Das SPD-Trio zieht weiter. Viele Türen bleiben zu an diesem Nachmittag. Manch einer öffnet nur kurz, nimmt Stoffbeutel, Kugelschreiber und Tempotaschentücher mit SPD-Logo entgegen. Ohne sich auf ein Gespräch einzulassen. Eine vertane Chance? "Auf keinen Fall", versichert Kühnert. Selbst so ein Kurzkontakt bleibe vielen Leuten im Gedächtnis: "Und dann wird am Abendbrottisch über Politik geredet." Plakate oder selbst Infostände hätten diesen Effekt nicht, würden zahlreiche Studien belegen.
Für wen Kevin Kühnert nicht gehalten werden will
Eine Ecke weiter ist Nils Zahn gerade heimgekommen. Der Fachinformatiker-Azubi hat keine Lust auf große Gespräche, findet es aber "ganz cool", dass ihn die Genossen an den Wahlsonntag erinnern. Kevin Kühnert hat er nicht erkannt. "Nein, der sagt mir nichts." Der SPD-Generalsekretär nimmt's mit Humor: "Mal hält mich jemand für den ehemaligen Schulkameraden seines Kindes, mal für den Trainer seiner Herzsportgruppe. Solange keiner sagt, er kenne mich aus dem Dschungelcamp, ist alles gut." Wichtig beim Häuserwahlkampf sei, dass man mit dem Infomaterial auch Kontaktdaten übergebe: "Ich möchte ansprechbar sein."

Studentin Vivien Sawani merkt auch erst auf den zweiten Blick, welch prominenter Politiker da gerade an ihrer Haustür geklingelt hat. Deshalb läuft sie den drei Genossen in den nächsten Hinterhof hinterher. "Darf ich eine Frage stellen?" Ihr bereite die wachsende Fremdenfeindlichkeit Sorgen, sagt sie. "Was tut die Politik dagegen?" Gute Gelegenheit für Kühnert, die Bemühungen von SPD-Kanzler Olaf Scholz zu schildern, die Migration zu begrenzen, aber dennoch Humanität zu wahren.
Auch sein Spezialthema, die Wohnungspolitik, bringt der SPD-General an: "Deutschland braucht mehr sozialen Wohnungsbau, die Ampel wird die Mieterrechte weiter stärken, etwa durch Verlängerung der Mietpreisbremse." All das helfe gegen soziale Spannungen, unter denen nicht zuletzt auch Migranten litten. Kandidat Kolbow ergänzt Lokales: "In Würzburg hat die Stadtbau, die städtische Wohnungsbaugesellschaft, beschlossen, bei Neubauten muss die Hälfte der Wohnungen unter die Sozialbindung fallen."

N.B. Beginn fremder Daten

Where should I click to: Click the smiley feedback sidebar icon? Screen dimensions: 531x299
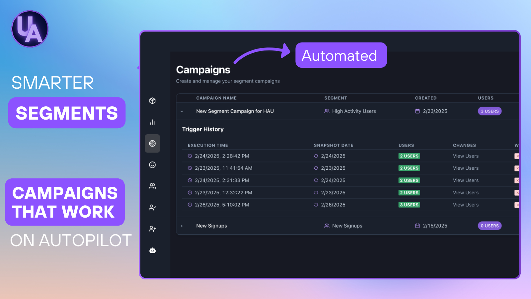(x=152, y=165)
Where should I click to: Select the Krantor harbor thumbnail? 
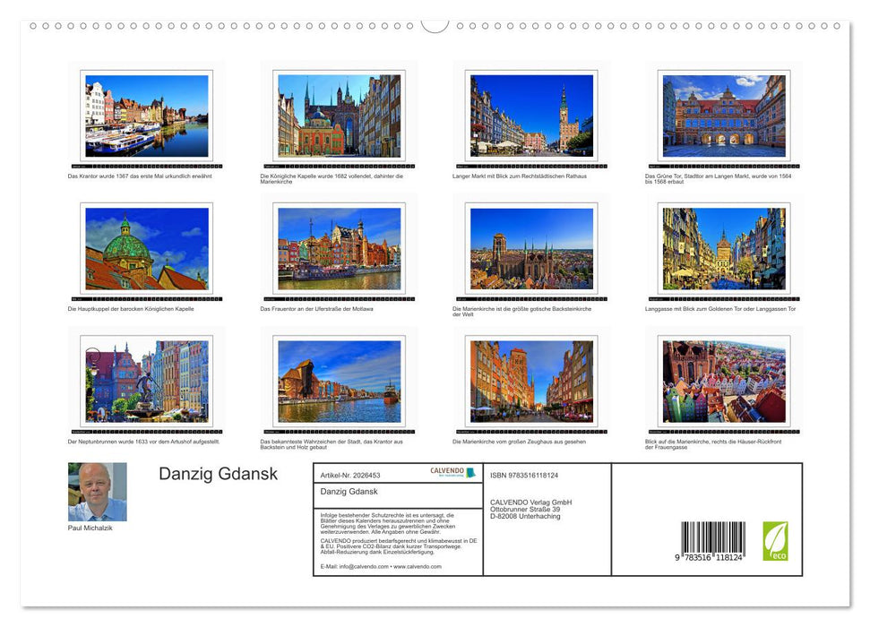point(144,115)
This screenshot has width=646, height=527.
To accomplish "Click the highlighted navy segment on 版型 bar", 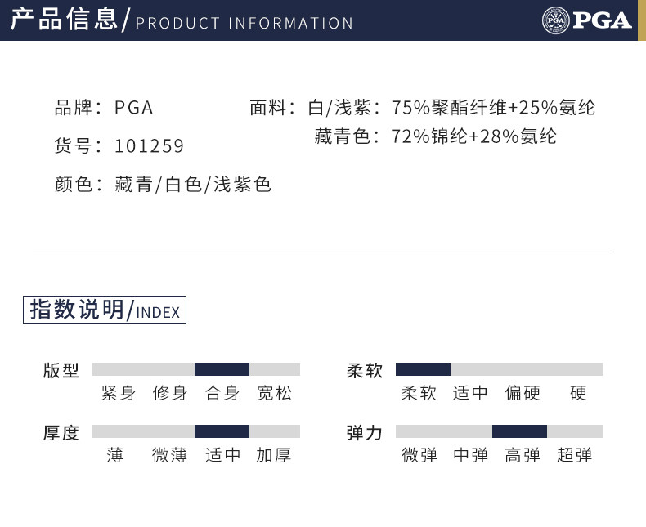I will click(x=222, y=369).
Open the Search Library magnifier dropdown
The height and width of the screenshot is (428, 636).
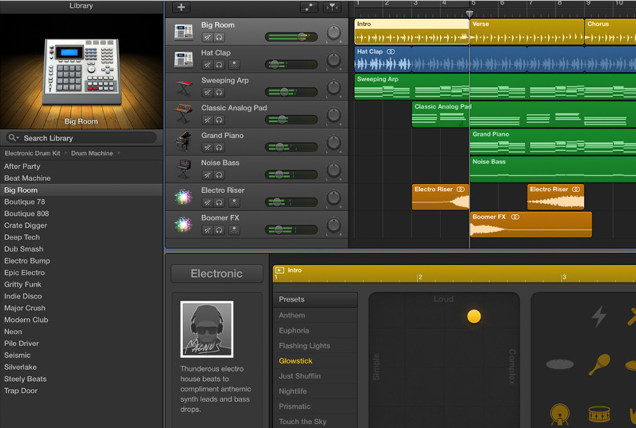(x=13, y=138)
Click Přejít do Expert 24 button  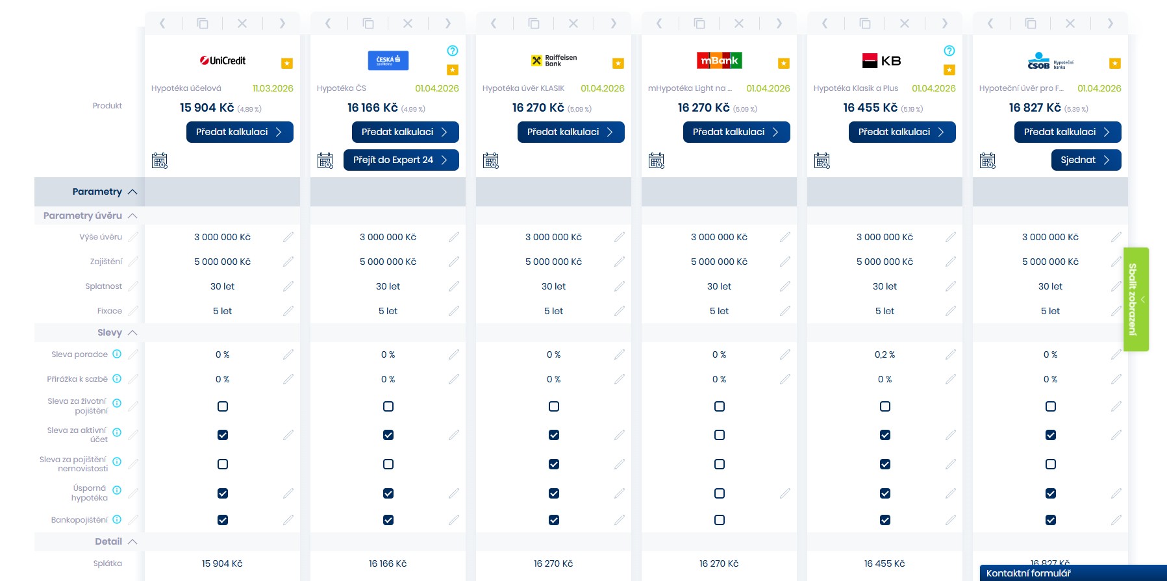401,160
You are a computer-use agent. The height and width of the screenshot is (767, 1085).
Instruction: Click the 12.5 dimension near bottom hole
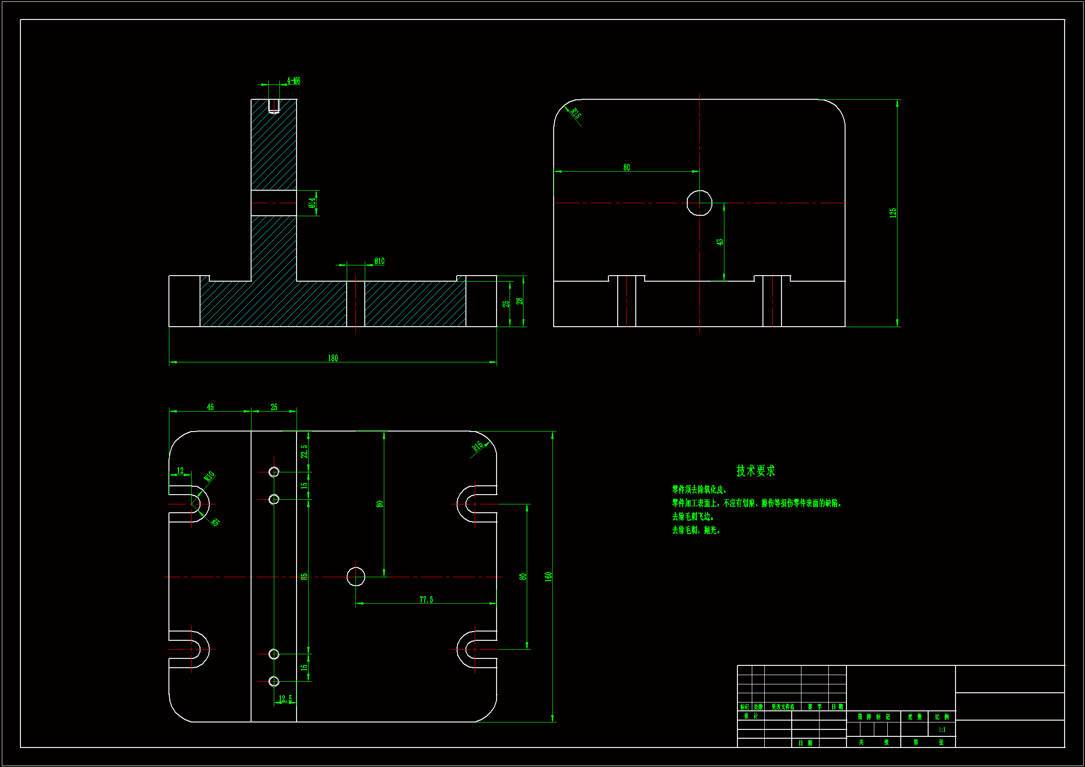pyautogui.click(x=285, y=698)
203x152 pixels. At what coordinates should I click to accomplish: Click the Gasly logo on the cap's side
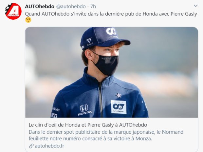click(89, 42)
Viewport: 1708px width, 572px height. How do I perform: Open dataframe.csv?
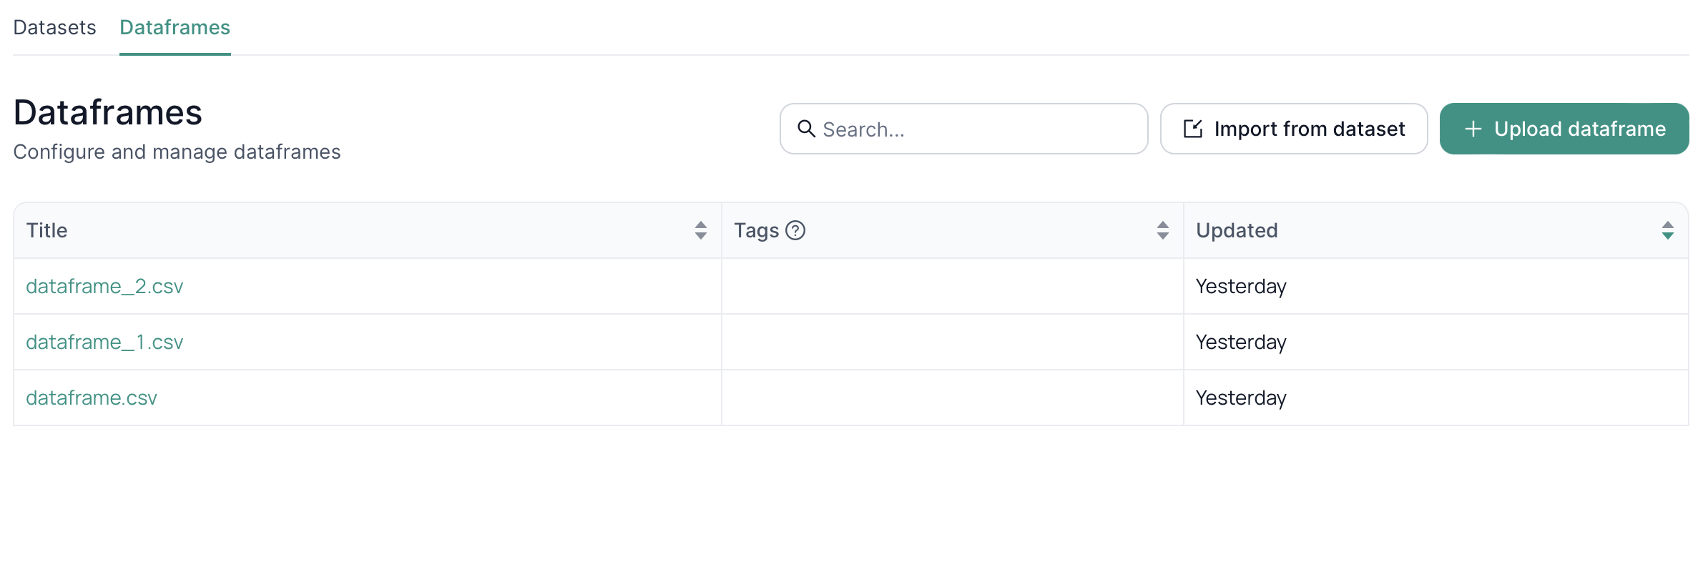[92, 398]
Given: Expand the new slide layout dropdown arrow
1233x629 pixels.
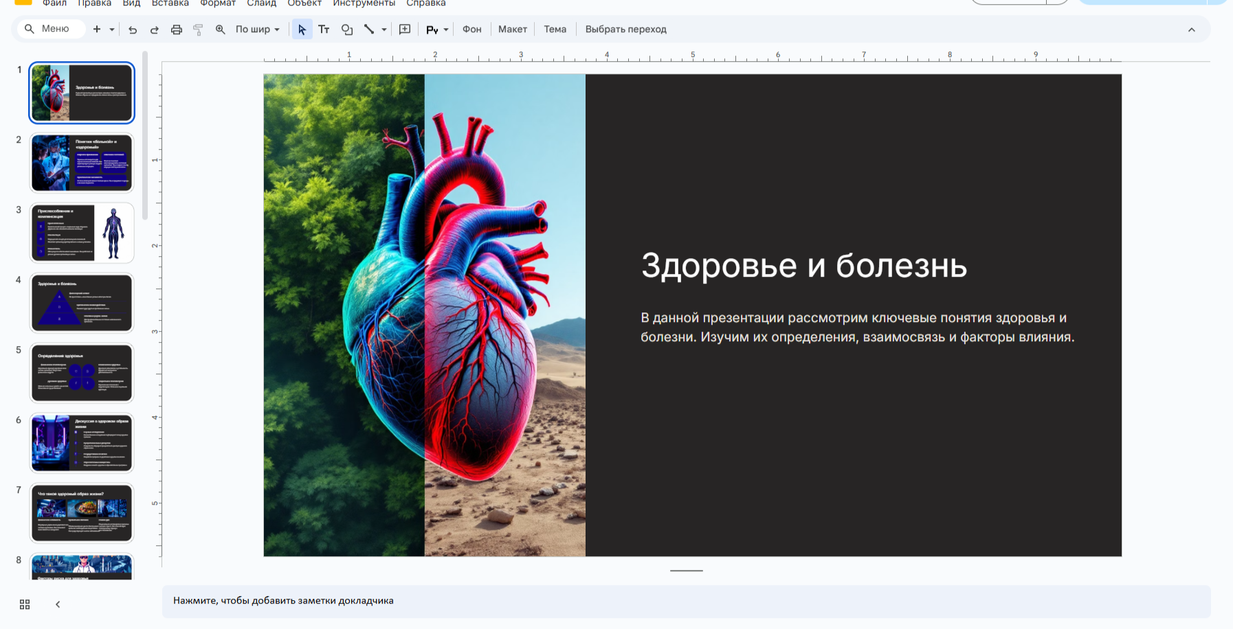Looking at the screenshot, I should 112,30.
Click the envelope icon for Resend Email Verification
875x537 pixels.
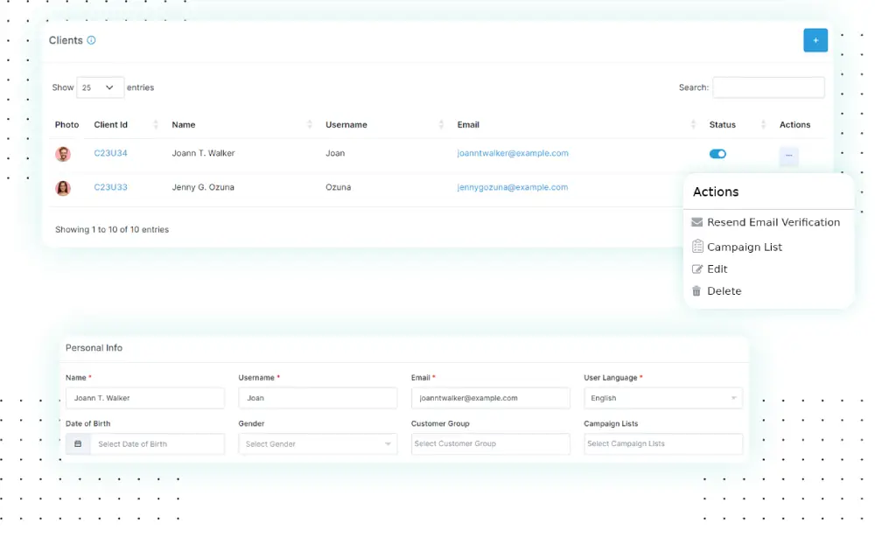coord(697,222)
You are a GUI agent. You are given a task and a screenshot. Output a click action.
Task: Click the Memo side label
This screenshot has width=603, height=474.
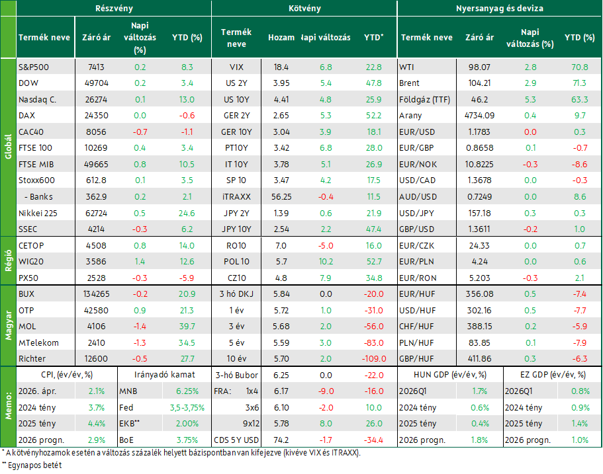coord(8,407)
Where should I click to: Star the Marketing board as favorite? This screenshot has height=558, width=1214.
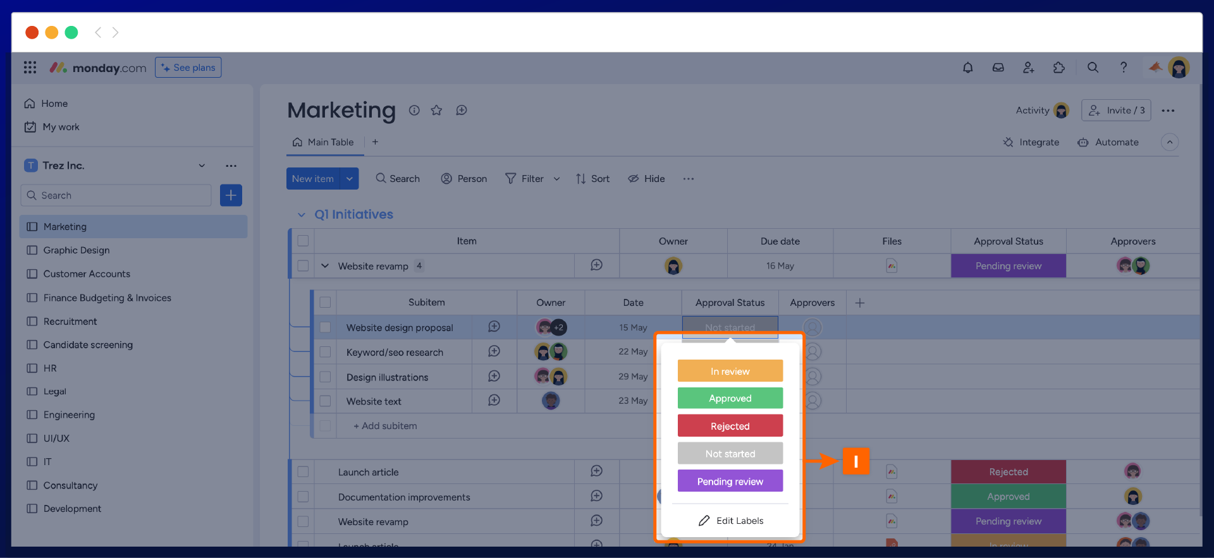(x=436, y=111)
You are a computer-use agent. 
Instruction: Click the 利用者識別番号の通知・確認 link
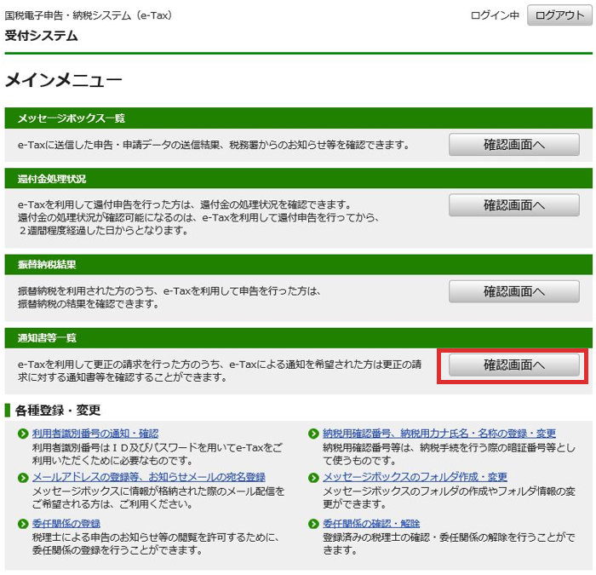[95, 434]
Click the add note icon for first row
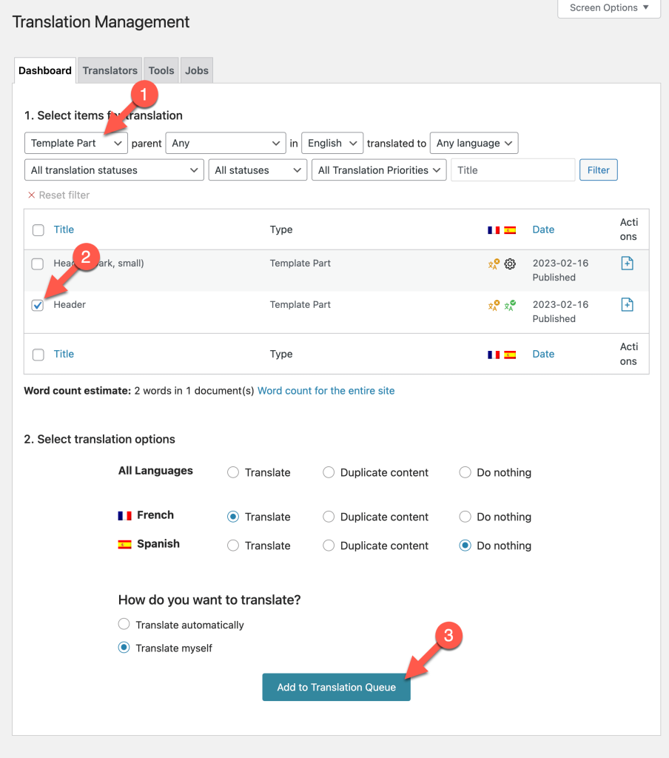 pos(627,264)
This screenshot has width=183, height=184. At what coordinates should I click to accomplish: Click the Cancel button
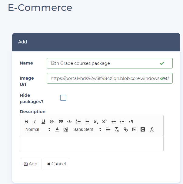(56, 164)
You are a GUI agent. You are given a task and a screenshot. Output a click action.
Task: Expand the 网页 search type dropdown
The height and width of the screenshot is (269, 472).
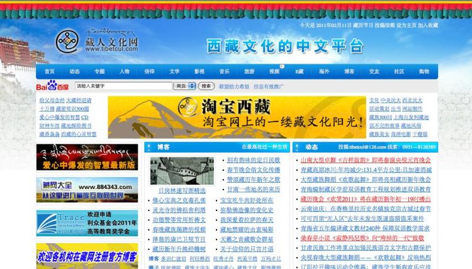(184, 86)
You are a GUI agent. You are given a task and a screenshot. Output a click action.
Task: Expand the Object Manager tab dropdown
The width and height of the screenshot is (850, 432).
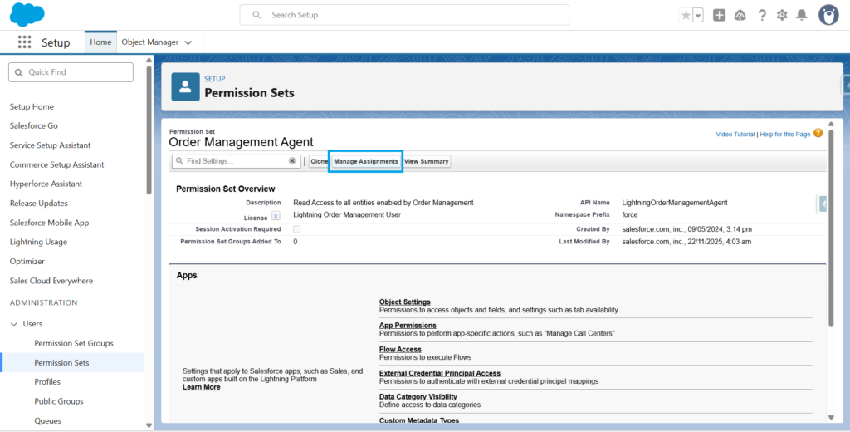click(x=188, y=42)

Versöhnlicher Abschluss des Nachmittags
Auf dem Rückweg zum Wagnerplatz stürmt Michael McMath auf Kühnert zu. "Schön, dass sie in Grombühl sind", freut sich der junge Mann. Zuletzt habe er FDP gewählt, aber die Liberalen hätten ihn enttäuscht. Diesmal könne er sich vorstellen, sein Kreuz bei der SPD zu machen, sagt McMath.
Ein versöhnlicher Abschluss des Nachmittags. Kevin Kühnert verabschiedet sich zum nächsten Wahlkampftermin in Ansbach. "Feiert schön am Sonntag", ruft er den unterfränkischen Genossinnen und Genossen noch nach, "egal, wie's ausgeht."